## Text segment:
***

Reading is only other thing that comes close. A lot of reading is done to acquire information, to satisfy curiosity, to while away time, or engage in escape. But the rarest and most elevated experience a reader can have is to feel, briefly, in contact with another mind. To see one’s one inchoate sentiments articulated so precisely, that our own inescapable and endemic solitude momentarily lifts. It’s a profound connection. We can probably all name authors we feel this way about, and for me David Foster Wallace was that first and foremost. That’s why I cried last night when I learned that he had committed suicide at age 46.

***

## Dataset content:

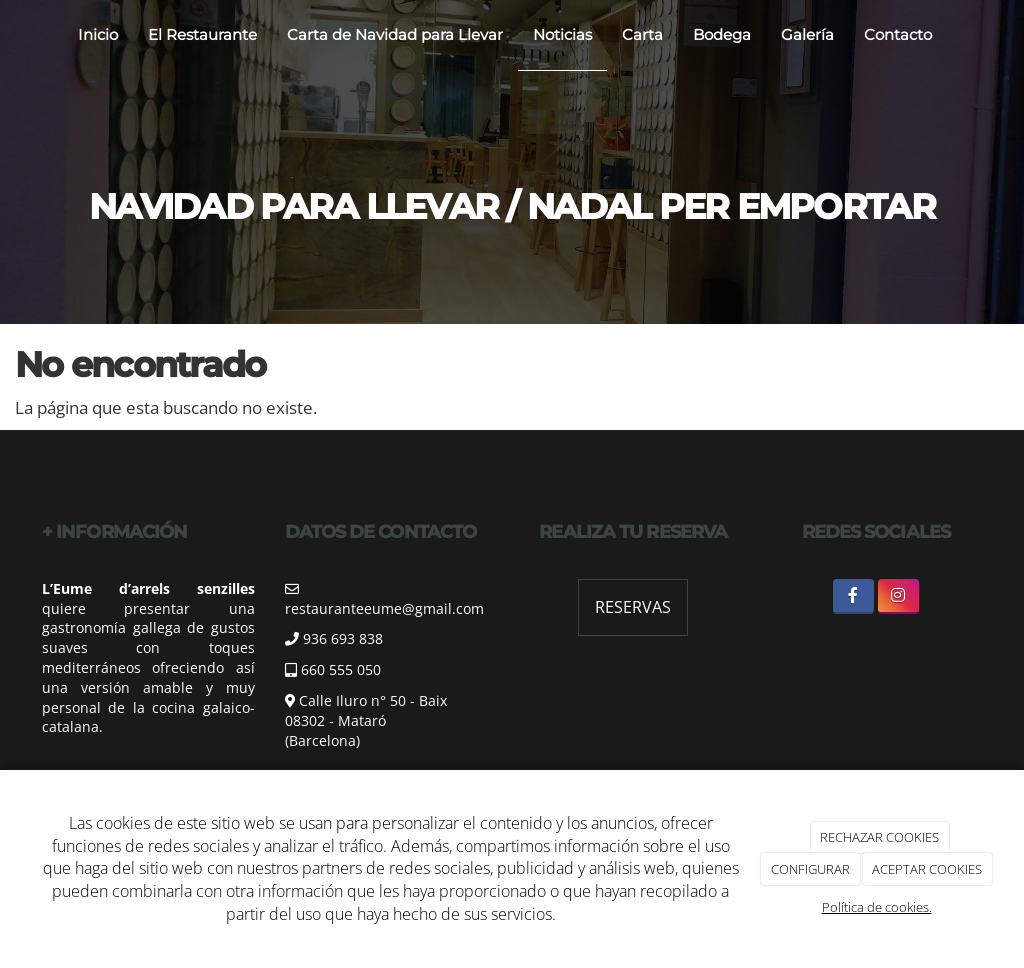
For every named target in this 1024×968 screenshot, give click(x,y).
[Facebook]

***

## Written task 1:
Translate this sentence from the passage on reading into Spanish: "But the rarest and most elevated experience a reader can have is to feel, briefly, in contact with another mind."
## Written task 2:
Answer these questions from the passage on reading:
(a) What does the writer call the rarest and most elevated experience a reader can have?
(b) At what age did David Foster Wallace die?
(c) When did the writer learn of his death?
The material comes from a separate source.

## Worked solution 1:
Pero la experiencia más rara y elevada que puede tener un lector es sentirse, brevemente, en contacto con otra mente.

## Worked solution 2:
(a) To feel, briefly, in contact with another mind.
(b) 46.
(c) Last night.